# [What to work on]
Gather every line in the records below that contains the string "Viewport", treating uppercase and lowercase letters as distinct. Copy each such line in full.

-- start Data to use --

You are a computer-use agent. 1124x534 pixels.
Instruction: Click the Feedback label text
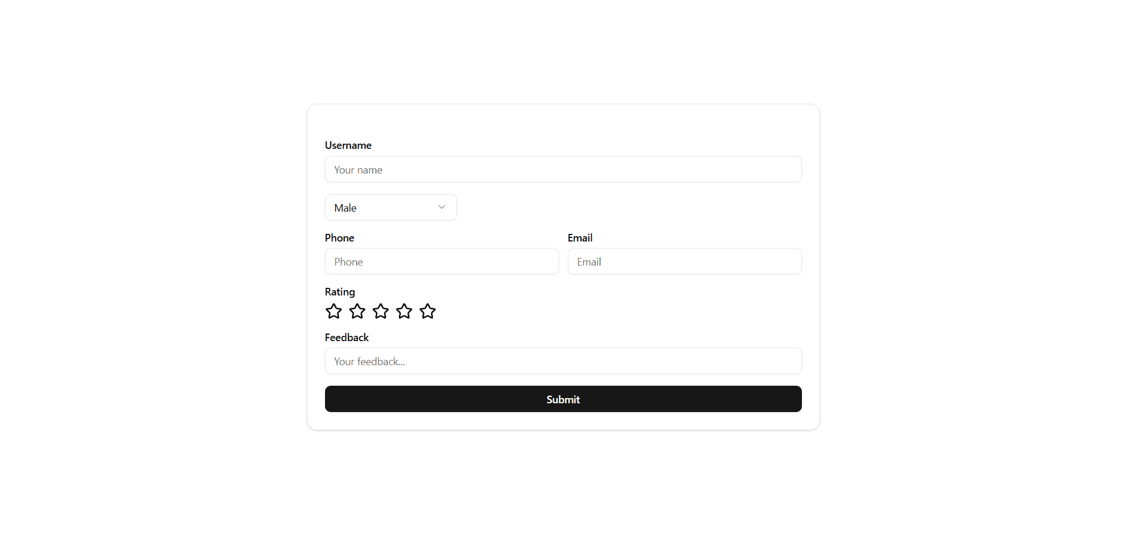point(347,338)
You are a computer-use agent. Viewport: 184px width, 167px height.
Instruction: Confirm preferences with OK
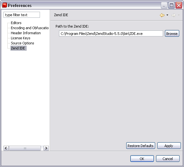[142, 159]
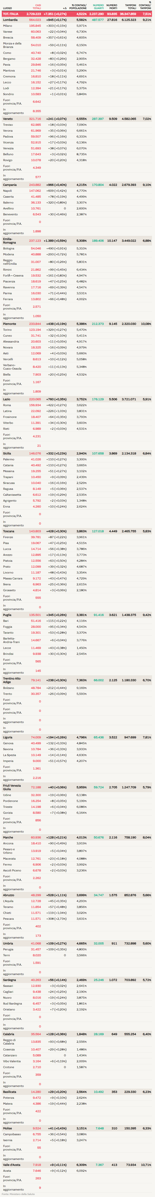Screen dimensions: 155x1197
Task: Click the % CONTAGI/POPOLAZIONE header
Action: click(x=78, y=7)
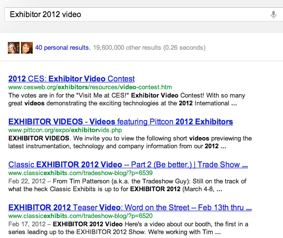Click the classicexhibits.com ?p=6539 URL

(x=81, y=173)
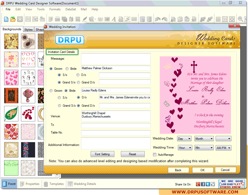
Task: Click the printer icon in the toolbar
Action: pos(57,19)
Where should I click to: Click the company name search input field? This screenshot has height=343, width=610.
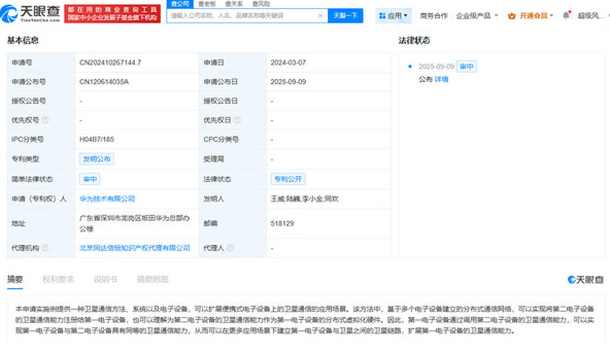(x=241, y=15)
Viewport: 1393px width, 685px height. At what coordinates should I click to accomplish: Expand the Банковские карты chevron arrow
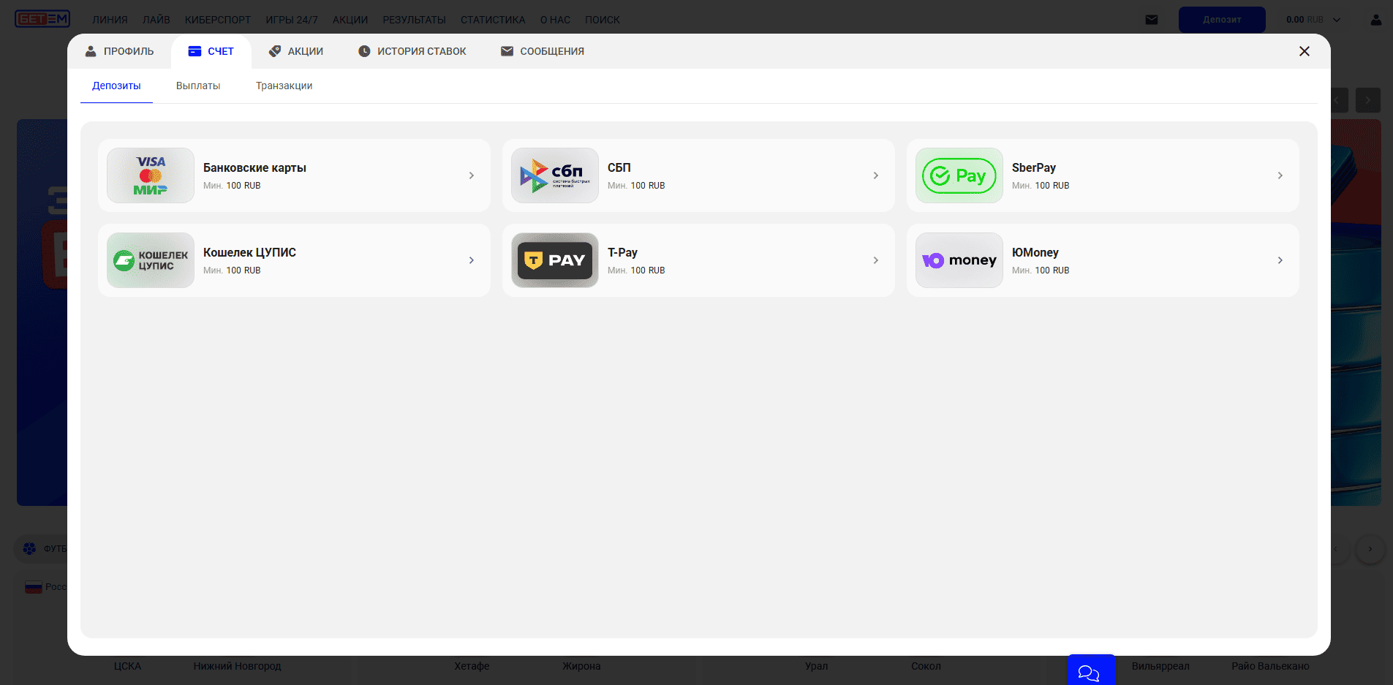tap(472, 175)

-- end Data to use --

# [The result]
You are a computer-use agent. Viewport: 184px width, 167px height.
Viewport: 1393px width, 685px height. At what coordinates should I click to accomplish: Expand the Банковские карты chevron arrow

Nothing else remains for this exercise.